(Beginning of Records)

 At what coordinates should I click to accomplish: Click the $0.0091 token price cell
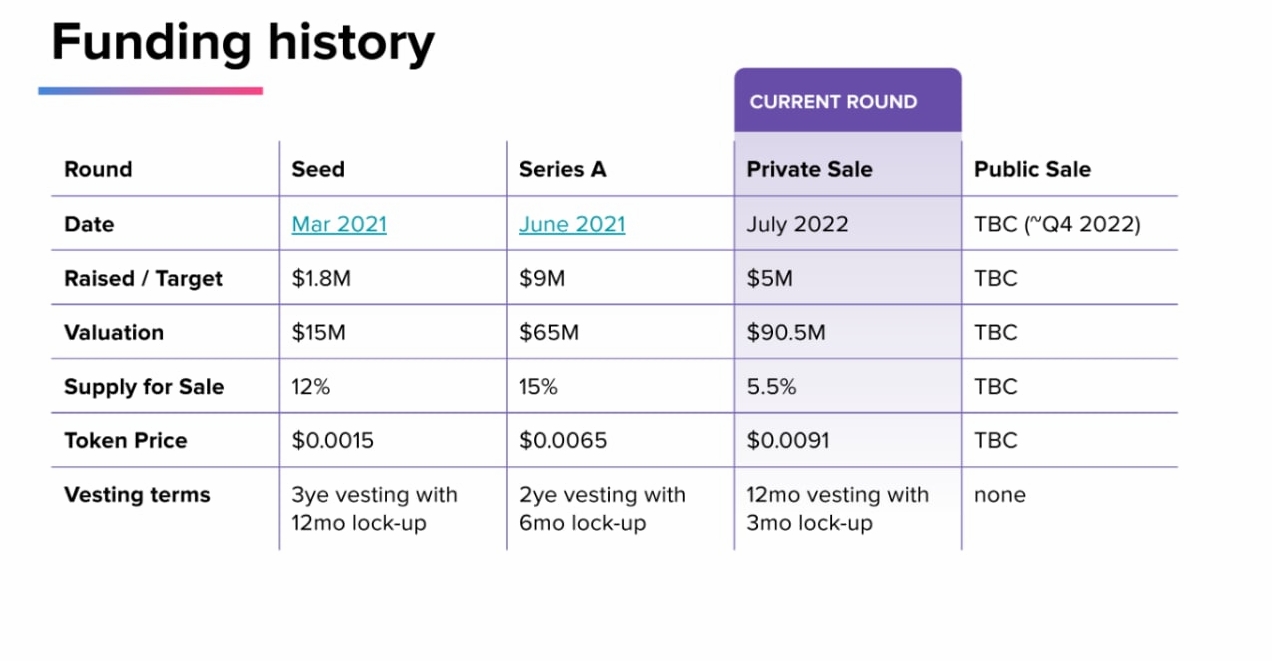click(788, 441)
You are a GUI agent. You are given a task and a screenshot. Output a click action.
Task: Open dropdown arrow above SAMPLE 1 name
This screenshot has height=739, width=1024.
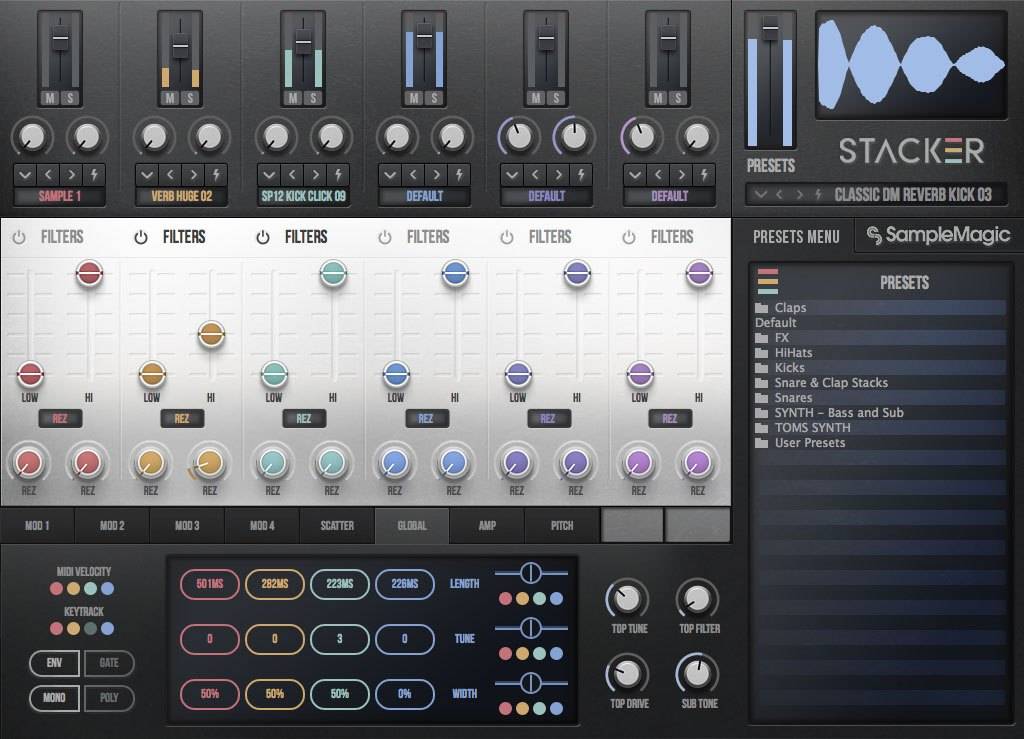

(End of Records)
(Beginning of Records)

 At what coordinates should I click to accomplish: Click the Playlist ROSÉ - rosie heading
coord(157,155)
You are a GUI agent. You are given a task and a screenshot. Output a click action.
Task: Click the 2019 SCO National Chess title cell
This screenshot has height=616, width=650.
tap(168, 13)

(End of Records)
(Beginning of Records)

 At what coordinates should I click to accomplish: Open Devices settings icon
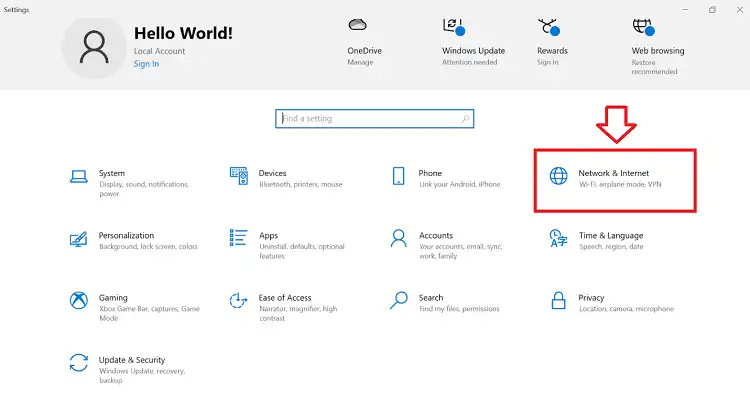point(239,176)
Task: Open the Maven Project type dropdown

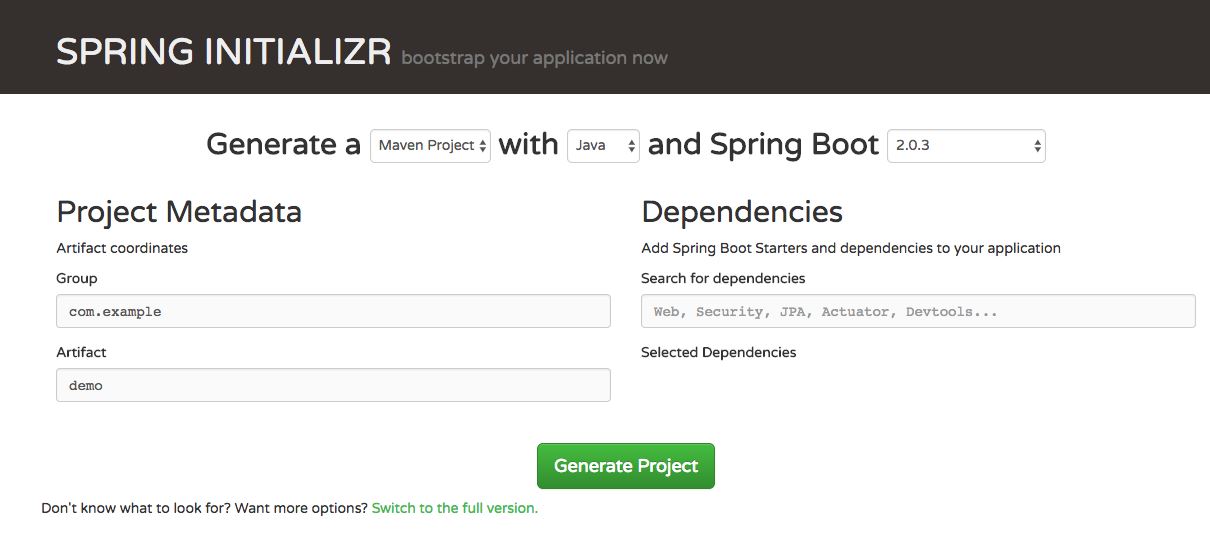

(End of Records)

## Exercise
Pictures are to be left out. Write out only the lines above starting at the one with "token price cell" and ending at the one with "This screenshot has height=739, width=1024.", both lines included, exactly.

## Output below
 At what coordinates should I click to accomplish: Click the $0.0091 token price cell
click(788, 441)
You are a GUI agent. You are given a task and a screenshot. Output a click action.
Task: Open dropdown arrow above SAMPLE 1 name
This screenshot has height=739, width=1024.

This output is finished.